Background information
- Also known as: The Psychedelic Gardener, Mr. Mule
- Born: 4 March 1953 (age 73) Harpenden, Hertfordshire, England
- Genres: Indie pop; jangle pop; post-punk; psychedelia;
- Occupations: Musician, poet, columnist, author
- Instruments: Vocals, guitar, piano, bass, mandolin, harmonica
- Years active: 1973–present
- Labels: Liberty; RCA; Humbug; Cherry Red; Burger; Captured Tracks;
- Website: cleanersfromvenus.com

= Martin Newell (musician) =

English singer-songwriter, poet, columnist, and author

Martin Newell (born 4 March 1953) is an English singer-songwriter, poet, columnist and author. He is best known for leading the Cleaners from Venus, which has been a solo project since 1988. He is regarded as a significant figure in the history of cassette culture and DIY music. In contemporary music culture, he is known as a pioneer of jangle pop.

==Musical career==

===1973–1979===
In the summer of 1973, a 20-year-old Newell joined Colchester glam rock cover band Plod as their lead singer, replacing founder member Steve Greenfield. Plod was signed to London-based indie label Banjul Records in early 1975, and quickly began recording tracks for an album. However, contractual irregularities and financial problems at the label prevented the album from being finished or released, and the band broke up within a few months of being signed. In 2003, one track from the sessions ("Neo City") was released on a '70s glam-rock compilation CD titled Velvet Tinmine. This track was credited to The Plod, and remains the only officially issued work by the band.

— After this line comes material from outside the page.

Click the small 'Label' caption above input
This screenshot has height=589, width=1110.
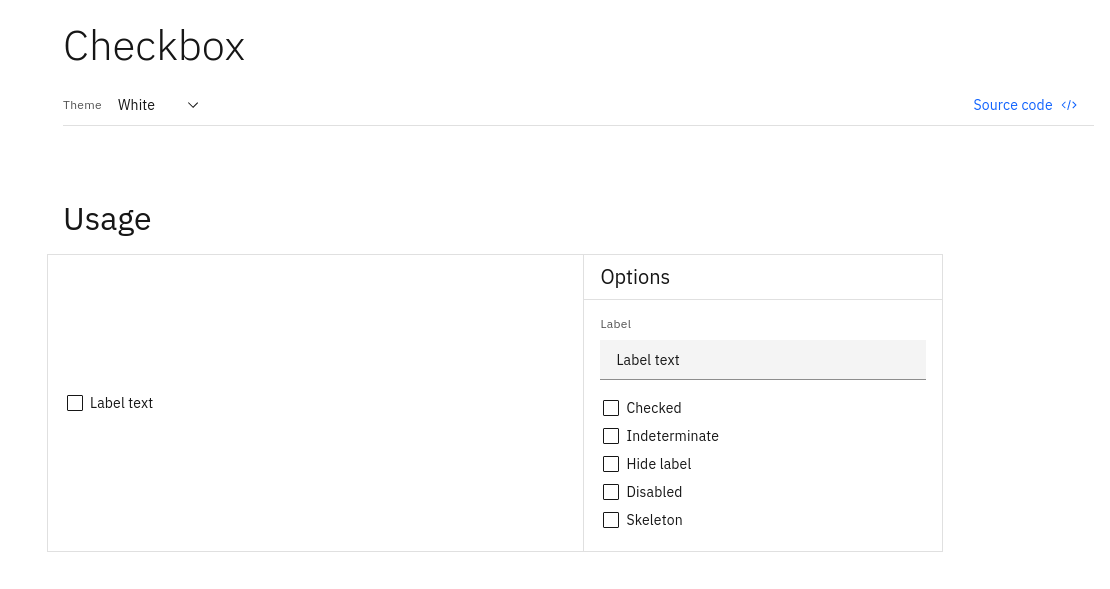click(x=615, y=324)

Newell then joined Gypp, a pop-oriented progressive rock band, as lead singer. Gypp also played abroad and became popular in Germany's North Rhine-Westphalia area thanks to their live performances. Gypp issued one three-song 7-inch EP in 1978, but their music was out of step with the punk-oriented trends of the UK music scene at the time and the EP received a negative review in the New Musical Express. Demoralised, Newell left the band. By his own account, he then became a "musical recluse", staying in the studio and creating new songs but not playing live gigs for many years.

===1979–1992===
In the late-70s, Newell led a four-piece rock combo called the Stray Trolleys. They recorded material in 1979 and 1980, but it was not released until after the band had broken up.

In the meantime, Newell issued his first solo single ("Young Jobless" b/w "Sylvie in Toytown") on vinyl in 1980. By the end of 1980, he was collaborating with Lawrence "Lol" Elliot as the Cleaners from Venus, a band that mostly released their work on cassettes outside the traditional music distribution channels.

By 1983, the Cleaners from Venus had evolved into a band with a floating line-up that featured Newell as its only constant member. The band still primarily issued material on cassette, got signed to the West German independent label Modell Records for one vinyl album (Under Wartime Conditions) and ultimately to the German subsidiary of RCA Records, which released two albums (Going to England, Town and Country).

Giles Smith joined Newell as the only other official member of the Cleaners from Venus between 1986-1988, and in 1987, Newell returned to performing live under the Cleaners from Venus banner. As well, while regularly releasing the Cleaners from Venus material on cassette, through the 1980s Newell also occasionally released cassette singles and albums under his own name. On these solo releases he was usually the only musician.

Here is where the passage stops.